Results of behavioral rating and speech segmentation

We collected behavioral ratings on the artificial poems through online crowdsourcing evaluation. This crowdsourcing method sampled a wide range of population and acquired a large amount of data. The evaluation data was used to evaluate the linguistic and aesthetic quality of the artificial poems, as well as to find neural correlates of the linguistic and aesthetic aspects of the artificial poems.

The same 150 artificial poems as in the MEG experiment were used in the online evaluation. We designed five questions to probe five aspects of poem appreciation, which can be answered online within a reasonable amount of time: 1) aesthetics: ‘is this poem beautiful?’; 2) fluency: ‘does the poem read fluently?’; 3) emotion: ‘are you moved by this poem?’; 4) meaning: ‘is this poem meaningful?’; 5) value: ‘how much would you tip the poet?’. We customized an online test that can be run on smartphones and computers. Each of the five questions was presented on a page below the entire poem. At the bottom, a discrete rating scale from 0 to 9 was shown with 0 being the most negative and 9 being the most positive scores. Participants can read the poems and answer the questions at a self-paced speed, but they were asked to provide answers as fast as possible. After all the five questions of one poem were answered, the next poem was shown. Each time participant can evaluate 5 poems at a time but can open the online test multiple times to evaluate more. The orders of poems and questions were randomized. We distributed our online tests through two popular Chinese social medias, WeChat Moments and Sina Weibo, which are analogous to Twitter and Facebook.

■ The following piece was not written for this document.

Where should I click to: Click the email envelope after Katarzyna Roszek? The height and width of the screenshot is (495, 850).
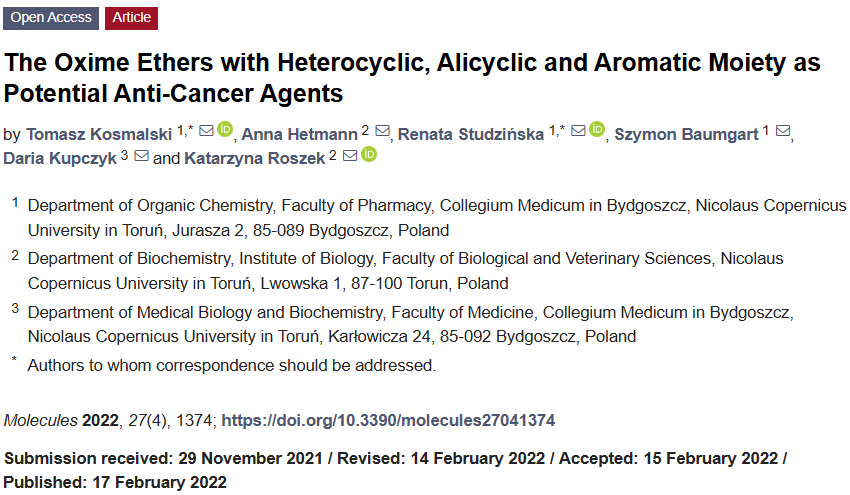[350, 156]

Analysis of behavioral rating from online evaluation

We recorded the reaction time for answering each question. The reaction time data were used to test the validity of the data (assessing the RT distribution) as well as to eliminate the outlier responses – the responses with reaction time falling in the top and bottom 5 percentage (< 414 ms and > 17292 ms) were removed. In addition, if a participant’s rating scores remained unchanged across all the five questions for one poem, the ratings of this poem were removed. We collected a total of 55982 evaluations for the five questions on the 150 artificial poems. For each question, each poem received the number of evaluations ranging from 52 to 109. We averaged over all the evaluations on each question for each poem and used the averaged ratings in the further analyses.

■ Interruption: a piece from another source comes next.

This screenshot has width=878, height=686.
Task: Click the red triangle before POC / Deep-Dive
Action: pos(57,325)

We correlated the amplitude spectra from 0.05 Hz to 5 Hz of the neural signals with the language perplexity and the first component of principle component analysis (PCA) on the behavioral ratings, as the behavioral ratings across all the five questions were highly correlated. The first PCA component explained 79 percent of variance.

For the correlation between the behavioral rating and the neural signals, we removed the real poems, because the real poems were not rated in the online evaluation. At each frequency point, we correlated the power values of the trials from the artificial poems with their corresponding poem ratings using Pearson correlation. We applied the Fisher-z transformation on the correlation coefficients of each participant and averaged the transferred coefficients over all the participants. To determine the significance of correlations, we conducted a permutation test. We randomly shuffled the correspondence between the trials and the poem stimuli and derived a correlation coefficient from the shuffled dataset for each participant. We repeated the group-averaging procedure and derived a new group-averaged coefficient. This procedure was repeated 1000 times and we sorted the results at each frequency point to derive a threshold of a two-sided alpha level of 0.01 (the thin lines in the figure), as four conditions were tested.


Online rating and correlation between the behavioral rating and speech segmentation.
(A) Illustration of online evaluation. The interface of the online survey is shown in the left panel. The five questions regarding five aspects of poem appreciation are shown on the right. The English translations of the questions are only for illustration purpose and were not shown in the survey. (B) Histograms of rating scores and reaction time. The left panel shows the histogram of rating scores of the online survey across the five questions and 150 artificial poems. The right panel shows the histogram of reaction time of participants’ responses. (C) Correlations of behavioral ratings between the five questions. The gray scale codes the value of correlation coefficients and the green numbers indicate significant correlations above the threshold derived from a permutation test (the threshold of the two-sided alpha level of 0.05). (D) Correlation between the language perplexity and the first PCA component of the behavioral ratings. (E) Behavioral rating-neural correlation on the channels selected from both ~0.24 Hz and ~0.64 Hz. We next aimed to find correlations between the behavioral ratings and the neural signals so that we could potentially identify neural components that were modulated by the behavioral ratings of the poems. The procedure here was the same as in Figure 4. However, we did not find any frequency ranges showing significant correlations using the channels either selected at ~0.24 Hz or at ~0.64 Hz. We showed the plot here from the channels selected from both ~0.24 Hz and ~0.64 Hz. The line color codes hemisphere and presentation. The transparent thin lines (same color code) represent the upper and lower thresholds indicating the significance level from the cluster-based permutation test (two-sided alpha level of 0.01). The shaded areas in all the plots represent one standard error of the mean.